Selain itu, pilihan gaya atau desain dari adaptive clothing cenderung masih sangat sedikit atau terbatas.
"Seringkali, kita mendesain pakaian tetapi tidak mendengarkan apa yang dikatakan (dibutuhkan) para penyandang disabilitas," ujar Andrea Saieh, seorang desainer.
Tak jarang ia juga katakan merek fesyen hanya mendesain pakaian dengan asumsi belaka, kurang mengikuti permintaan pasar.
"Dan hanya membuat asumsi tentang apa yang kita pikir mereka (penyandang difabel) inginkan,” lanjutnya.
Hal senada juga disampaikan oleh Sawsan Zakaria, perempuan yang lahir dengan Spinal Muscular Atrophy dan pernah menjadi model.
“Mungkin banyak produsen pakaian yang menganggap penyandang disabilitas tidak peduli dengan penampilan.
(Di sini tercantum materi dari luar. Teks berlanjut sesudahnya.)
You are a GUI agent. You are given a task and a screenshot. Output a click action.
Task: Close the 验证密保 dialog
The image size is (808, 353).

Seringkali, banyak pakaian adaptif, menurut saya sangat terlihat medis,” katanya.
Maka dengan begitu, penting bagi para pelaku usaha fashion untuk bisa menyajikan produk yang lebih inklusif, salah satunya seperti adaptive clothing dengan gaya yang lebih trendi.
Lewat pakaian adaptif ini, akan menumbuhkan simpati dan kesadaran akan kebutuhan serta kesesuaian yang lebih luas.
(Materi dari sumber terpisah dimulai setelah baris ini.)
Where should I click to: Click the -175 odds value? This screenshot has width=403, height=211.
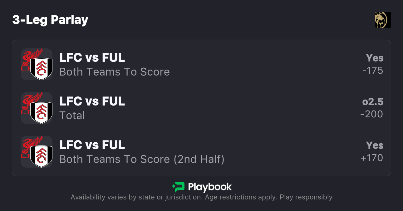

Bagi penyandang disabilitas, pilihan pakaian yang beragam menjadi sebuah sarana pula untuk menyesuaikan diri.
Kehadiran adaptive clothing yang mudah ditemui akan sangat membantu penyandang disabilits untuk merasa nyaman sekaligus percaya diri dengan pakaian yang penuh gaya.
Maka dari itu, adaptive clothing menjadi hal penting untuk dilakukan secara merata oleh para pelaku usaha fashion.
Tak hanya kehangatan psikologis, memahami kenyamanan fisik bagi penyandang disabilitas akan menjadi sebuah terobosan pengekspresian diri yang lebih inklusif.